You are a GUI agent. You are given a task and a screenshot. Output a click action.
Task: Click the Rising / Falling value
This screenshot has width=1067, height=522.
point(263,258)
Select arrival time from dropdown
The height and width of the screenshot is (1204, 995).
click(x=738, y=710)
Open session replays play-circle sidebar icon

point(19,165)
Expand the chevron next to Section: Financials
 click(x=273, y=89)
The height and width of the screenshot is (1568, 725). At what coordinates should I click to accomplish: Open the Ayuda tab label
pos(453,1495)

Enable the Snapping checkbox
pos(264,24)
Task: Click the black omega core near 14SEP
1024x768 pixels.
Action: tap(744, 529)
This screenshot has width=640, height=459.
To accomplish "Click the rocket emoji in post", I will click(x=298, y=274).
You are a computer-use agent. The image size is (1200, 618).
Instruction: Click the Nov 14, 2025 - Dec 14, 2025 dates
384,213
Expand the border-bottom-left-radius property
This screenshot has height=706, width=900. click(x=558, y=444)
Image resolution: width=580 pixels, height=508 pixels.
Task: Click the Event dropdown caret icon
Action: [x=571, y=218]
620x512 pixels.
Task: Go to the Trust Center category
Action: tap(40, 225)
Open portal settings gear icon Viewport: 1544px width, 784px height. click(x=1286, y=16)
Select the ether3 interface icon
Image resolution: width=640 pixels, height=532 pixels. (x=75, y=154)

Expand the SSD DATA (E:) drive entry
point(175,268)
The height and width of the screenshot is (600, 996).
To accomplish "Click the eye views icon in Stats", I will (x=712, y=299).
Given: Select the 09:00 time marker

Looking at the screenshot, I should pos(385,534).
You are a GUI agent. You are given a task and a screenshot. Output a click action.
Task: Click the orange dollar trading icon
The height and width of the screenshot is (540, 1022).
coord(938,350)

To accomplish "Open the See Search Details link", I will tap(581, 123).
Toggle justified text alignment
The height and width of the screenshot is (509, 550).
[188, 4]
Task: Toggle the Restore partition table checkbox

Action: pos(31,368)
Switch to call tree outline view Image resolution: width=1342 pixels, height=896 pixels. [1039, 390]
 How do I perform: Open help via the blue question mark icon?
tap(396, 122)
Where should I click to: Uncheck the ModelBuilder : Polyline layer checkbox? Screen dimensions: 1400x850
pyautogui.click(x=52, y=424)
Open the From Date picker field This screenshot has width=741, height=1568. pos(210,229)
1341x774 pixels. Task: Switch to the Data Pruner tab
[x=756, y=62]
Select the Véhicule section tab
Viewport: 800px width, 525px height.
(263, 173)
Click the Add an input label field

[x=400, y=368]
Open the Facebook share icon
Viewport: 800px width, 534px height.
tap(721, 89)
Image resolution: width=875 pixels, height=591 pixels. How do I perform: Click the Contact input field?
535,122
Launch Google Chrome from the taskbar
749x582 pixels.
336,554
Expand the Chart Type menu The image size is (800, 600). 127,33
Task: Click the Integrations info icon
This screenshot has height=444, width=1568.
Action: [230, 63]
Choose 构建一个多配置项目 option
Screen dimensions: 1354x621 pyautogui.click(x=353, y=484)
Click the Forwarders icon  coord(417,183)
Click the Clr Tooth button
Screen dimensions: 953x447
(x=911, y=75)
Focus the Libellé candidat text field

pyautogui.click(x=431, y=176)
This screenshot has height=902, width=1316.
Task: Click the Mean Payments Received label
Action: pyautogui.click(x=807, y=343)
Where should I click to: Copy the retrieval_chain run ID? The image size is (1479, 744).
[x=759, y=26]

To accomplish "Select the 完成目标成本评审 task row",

Problem to solve:
Scan the listing above for the line that has "1024x768 pixels.", then copy exactly from that line through the line that has "Open the From".

Task output:
1024x768 pixels.
Action: tap(744, 529)
This screenshot has width=640, height=459.
To accomplish "Click the rocket emoji in post", I will click(x=298, y=274).
You are a computer-use agent. The image size is (1200, 618).
Instruction: Click the Nov 14, 2025 - Dec 14, 2025 dates
384,213
Expand the border-bottom-left-radius property
This screenshot has height=706, width=900. click(x=558, y=444)
Image resolution: width=580 pixels, height=508 pixels.
Task: Click the Event dropdown caret icon
Action: [x=571, y=218]
620x512 pixels.
Task: Go to the Trust Center category
Action: tap(40, 225)
Open portal settings gear icon Viewport: 1544px width, 784px height. click(x=1286, y=16)
Select the ether3 interface icon
Image resolution: width=640 pixels, height=532 pixels. (x=75, y=154)

Expand the SSD DATA (E:) drive entry
point(175,268)
The height and width of the screenshot is (600, 996).
To accomplish "Click the eye views icon in Stats", I will (x=712, y=299).
Given: Select the 09:00 time marker

Looking at the screenshot, I should pos(385,534).
You are a GUI agent. You are given a task and a screenshot. Output a click action.
Task: Click the orange dollar trading icon
The height and width of the screenshot is (540, 1022).
coord(938,350)

To accomplish "Open the See Search Details link", I will tap(581, 123).
Toggle justified text alignment
The height and width of the screenshot is (509, 550).
[188, 4]
Task: Toggle the Restore partition table checkbox

Action: pos(31,368)
Switch to call tree outline view Image resolution: width=1342 pixels, height=896 pixels. [1039, 390]
 How do I perform: Open help via the blue question mark icon?
tap(396, 122)
Where should I click to: Uncheck the ModelBuilder : Polyline layer checkbox? Screen dimensions: 1400x850
pyautogui.click(x=52, y=424)
Open the From Date picker field This screenshot has width=741, height=1568. pos(210,229)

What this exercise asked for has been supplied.